*** Stored data ***

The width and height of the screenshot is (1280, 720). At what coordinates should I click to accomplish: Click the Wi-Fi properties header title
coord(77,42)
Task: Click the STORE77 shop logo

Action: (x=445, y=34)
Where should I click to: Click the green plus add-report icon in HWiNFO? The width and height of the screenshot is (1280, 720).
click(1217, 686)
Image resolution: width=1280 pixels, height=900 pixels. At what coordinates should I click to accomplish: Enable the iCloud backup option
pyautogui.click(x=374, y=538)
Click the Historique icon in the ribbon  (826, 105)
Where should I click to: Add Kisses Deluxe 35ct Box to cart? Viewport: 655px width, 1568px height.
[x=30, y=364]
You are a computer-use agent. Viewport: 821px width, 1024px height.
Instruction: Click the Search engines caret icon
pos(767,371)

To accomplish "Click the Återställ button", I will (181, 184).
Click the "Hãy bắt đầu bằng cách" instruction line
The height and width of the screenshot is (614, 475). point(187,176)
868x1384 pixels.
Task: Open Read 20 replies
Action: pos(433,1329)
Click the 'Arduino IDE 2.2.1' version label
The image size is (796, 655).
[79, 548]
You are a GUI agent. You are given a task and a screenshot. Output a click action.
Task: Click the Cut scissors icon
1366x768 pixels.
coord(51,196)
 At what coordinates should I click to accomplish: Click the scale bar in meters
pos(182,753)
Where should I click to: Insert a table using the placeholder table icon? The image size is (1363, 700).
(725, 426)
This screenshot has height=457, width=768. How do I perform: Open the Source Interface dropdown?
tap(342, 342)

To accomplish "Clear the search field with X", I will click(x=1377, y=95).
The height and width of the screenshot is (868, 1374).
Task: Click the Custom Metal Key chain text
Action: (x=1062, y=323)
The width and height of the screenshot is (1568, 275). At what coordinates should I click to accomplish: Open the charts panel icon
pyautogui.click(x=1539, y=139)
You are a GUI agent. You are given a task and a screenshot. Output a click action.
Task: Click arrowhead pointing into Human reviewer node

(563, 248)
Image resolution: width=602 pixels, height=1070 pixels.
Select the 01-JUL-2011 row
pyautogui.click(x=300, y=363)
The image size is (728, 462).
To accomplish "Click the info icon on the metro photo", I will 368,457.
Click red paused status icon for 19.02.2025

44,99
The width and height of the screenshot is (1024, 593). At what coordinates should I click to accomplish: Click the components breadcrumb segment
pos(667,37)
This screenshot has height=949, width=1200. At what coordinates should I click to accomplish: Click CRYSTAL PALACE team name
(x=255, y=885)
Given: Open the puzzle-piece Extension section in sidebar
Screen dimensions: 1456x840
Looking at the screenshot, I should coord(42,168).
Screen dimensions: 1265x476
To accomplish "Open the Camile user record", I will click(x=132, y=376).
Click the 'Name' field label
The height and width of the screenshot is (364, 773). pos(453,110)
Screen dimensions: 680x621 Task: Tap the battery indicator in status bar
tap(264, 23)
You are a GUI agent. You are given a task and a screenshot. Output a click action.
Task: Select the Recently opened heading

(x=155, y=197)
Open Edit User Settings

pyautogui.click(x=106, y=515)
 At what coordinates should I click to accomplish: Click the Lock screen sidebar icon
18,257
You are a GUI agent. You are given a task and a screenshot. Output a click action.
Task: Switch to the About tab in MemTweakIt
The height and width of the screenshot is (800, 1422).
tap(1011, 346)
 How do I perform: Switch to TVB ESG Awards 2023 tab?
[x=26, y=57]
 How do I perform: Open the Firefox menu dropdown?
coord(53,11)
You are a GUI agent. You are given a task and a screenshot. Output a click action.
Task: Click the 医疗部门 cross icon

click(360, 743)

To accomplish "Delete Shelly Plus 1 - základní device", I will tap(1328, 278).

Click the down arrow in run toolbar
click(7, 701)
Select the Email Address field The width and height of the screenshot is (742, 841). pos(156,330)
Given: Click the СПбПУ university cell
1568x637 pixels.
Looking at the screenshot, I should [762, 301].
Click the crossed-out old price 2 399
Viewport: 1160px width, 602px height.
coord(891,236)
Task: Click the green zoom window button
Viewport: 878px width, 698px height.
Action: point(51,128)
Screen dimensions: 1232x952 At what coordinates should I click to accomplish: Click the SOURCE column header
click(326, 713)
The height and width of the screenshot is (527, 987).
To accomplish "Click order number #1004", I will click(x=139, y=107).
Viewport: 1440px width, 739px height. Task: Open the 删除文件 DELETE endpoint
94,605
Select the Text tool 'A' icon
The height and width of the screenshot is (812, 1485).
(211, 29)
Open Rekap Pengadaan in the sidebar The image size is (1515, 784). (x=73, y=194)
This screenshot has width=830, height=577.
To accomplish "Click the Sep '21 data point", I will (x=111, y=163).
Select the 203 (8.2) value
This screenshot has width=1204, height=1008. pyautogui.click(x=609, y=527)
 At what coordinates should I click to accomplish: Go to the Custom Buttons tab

***

Problem requirements: Full transcription, please: every entry, exactly as written.

Reply:
The width and height of the screenshot is (1280, 720). At what coordinates should I click to accomplish: Click the Wi-Fi properties header title
coord(77,42)
Task: Click the STORE77 shop logo

Action: (x=445, y=34)
Where should I click to: Click the green plus add-report icon in HWiNFO? The width and height of the screenshot is (1280, 720).
click(1217, 686)
Image resolution: width=1280 pixels, height=900 pixels. At what coordinates should I click to accomplish: Enable the iCloud backup option
pyautogui.click(x=374, y=538)
Click the Historique icon in the ribbon  (826, 105)
Where should I click to: Add Kisses Deluxe 35ct Box to cart? Viewport: 655px width, 1568px height.
[x=30, y=364]
You are a computer-use agent. Viewport: 821px width, 1024px height.
Instruction: Click the Search engines caret icon
pos(767,371)

To accomplish "Click the Återställ button", I will (181, 184).
Click the "Hãy bắt đầu bằng cách" instruction line
The height and width of the screenshot is (614, 475). point(187,176)
868x1384 pixels.
Task: Open Read 20 replies
Action: pos(433,1329)
Click the 'Arduino IDE 2.2.1' version label
The image size is (796, 655).
[79, 548]
You are a GUI agent. You are given a task and a screenshot. Output a click action.
Task: Click the Cut scissors icon
1366x768 pixels.
coord(51,196)
 At what coordinates should I click to accomplish: Click the scale bar in meters
pos(182,753)
Where should I click to: Insert a table using the placeholder table icon? The image size is (1363, 700).
(725, 426)
This screenshot has height=457, width=768. How do I perform: Open the Source Interface dropdown?
tap(342, 342)

To accomplish "Clear the search field with X", I will click(x=1377, y=95).
The height and width of the screenshot is (868, 1374).
Task: Click the Custom Metal Key chain text
Action: (x=1062, y=323)
The width and height of the screenshot is (1568, 275). At what coordinates should I click to accomplish: Open the charts panel icon
pyautogui.click(x=1539, y=139)
You are a GUI agent. You are given a task and a screenshot. Output a click action.
Task: Click arrowhead pointing into Human reviewer node

(563, 248)
Image resolution: width=602 pixels, height=1070 pixels.
Select the 01-JUL-2011 row
pyautogui.click(x=300, y=363)
The image size is (728, 462).
To accomplish "Click the info icon on the metro photo", I will 368,457.
Click red paused status icon for 19.02.2025

44,99
The width and height of the screenshot is (1024, 593). At what coordinates should I click to accomplish: Click the components breadcrumb segment
pos(667,37)
This screenshot has height=949, width=1200. At what coordinates should I click to accomplish: Click CRYSTAL PALACE team name
(x=255, y=885)
Given: Open the puzzle-piece Extension section in sidebar
Screen dimensions: 1456x840
Looking at the screenshot, I should coord(42,168).
Screen dimensions: 1265x476
To accomplish "Open the Camile user record", I will click(x=132, y=376).
Click the 'Name' field label
The height and width of the screenshot is (364, 773). pos(453,110)
Screen dimensions: 680x621 Task: Tap the battery indicator in status bar
tap(264, 23)
You are a GUI agent. You are given a task and a screenshot. Output a click action.
Task: Select the Recently opened heading

(x=155, y=197)
Open Edit User Settings

pyautogui.click(x=106, y=515)
 At what coordinates should I click to accomplish: Click the Lock screen sidebar icon
18,257
You are a GUI agent. You are given a task and a screenshot. Output a click action.
Task: Switch to the About tab in MemTweakIt
The height and width of the screenshot is (800, 1422).
tap(1011, 346)
 How do I perform: Switch to TVB ESG Awards 2023 tab?
[x=26, y=57]
 How do I perform: Open the Firefox menu dropdown?
coord(53,11)
You are a GUI agent. You are given a task and a screenshot. Output a click action.
Task: Click the 医疗部门 cross icon

click(360, 743)

To accomplish "Delete Shelly Plus 1 - základní device", I will tap(1328, 278).

Click the down arrow in run toolbar
click(7, 701)
Select the Email Address field The width and height of the screenshot is (742, 841). pos(156,330)
Given: Click the СПбПУ university cell
1568x637 pixels.
Looking at the screenshot, I should [762, 301].
Click the crossed-out old price 2 399
Viewport: 1160px width, 602px height.
coord(891,236)
Task: Click the green zoom window button
Viewport: 878px width, 698px height.
Action: point(51,128)
Screen dimensions: 1232x952 At what coordinates should I click to accomplish: Click the SOURCE column header
click(326, 713)
The height and width of the screenshot is (527, 987).
To accomplish "Click order number #1004", I will click(x=139, y=107).
Viewport: 1440px width, 739px height. Task: Open the 删除文件 DELETE endpoint
94,605
Select the Text tool 'A' icon
The height and width of the screenshot is (812, 1485).
(211, 29)
Open Rekap Pengadaan in the sidebar The image size is (1515, 784). (x=73, y=194)
This screenshot has width=830, height=577.
To accomplish "Click the Sep '21 data point", I will (x=111, y=163).
Select the 203 (8.2) value
This screenshot has width=1204, height=1008. pyautogui.click(x=609, y=527)
 At what coordinates should I click to accomplish: Go to the Custom Buttons tab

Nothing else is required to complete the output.